Containment requires, among other tools, robust sanctions pressure and a strategic approach. Applied effectively and enforced vigorously, a containment campaign could keep Maduro—albeit still in power—boxed in. The U.S. goal should be to make Maduro less able to husband resources into his regime’s repressive apparatus, less capable of harassing and threatening invasion on neighbors like Guyana, and less willing to leverage his criminal network to commit extraterritorial assassinations. Of course, the long-term focus should remain firmly centered on a policy of democracy promotion and political change even if the United States acknowledges such a goal is not feasible in the short and medium term.
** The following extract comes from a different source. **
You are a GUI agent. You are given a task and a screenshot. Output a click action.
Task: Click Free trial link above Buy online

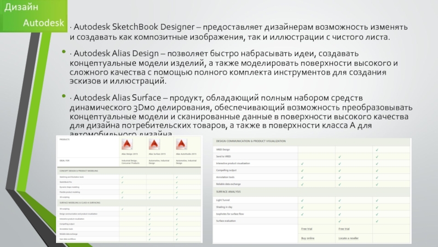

While less than fully satisfying, such a scenario would represent a significant improvement from the current panorama, where Maduro is clearly emboldened, and a Venezuela careening toward Ortega-style regime consolidation negatively impacts the trajectory of the entire Western Hemisphere—not just now, but through the rest of the decade.

U.S. policymakers have responded with various permutations of “alarm,” “concern,” “deep concern,” and “condemnation,” for Maduro’s actions. As Venezuela’s future enters a critical phase, the time to turn these words into action is now—starting with the critical decision regarding sanctions snapback on April 18. The time has come for the Biden administration to support Machado and trusted members of the Unitary Platform by returning to a policy aimed at political change as opposed to accommodation and election-year political exigencies. After all, the efforts of Machado and the Unitary Platform may be the country’s last shot to restore democracy.

Ryan C. Berg is director of the Americas Program and head of the Future of Venezuela Initiative at the Center for Strategic and International Studies (CSIS) in Washington, D.C. Alexandra Winkler is a non-resident senior associate with the Americas Program at CSIS.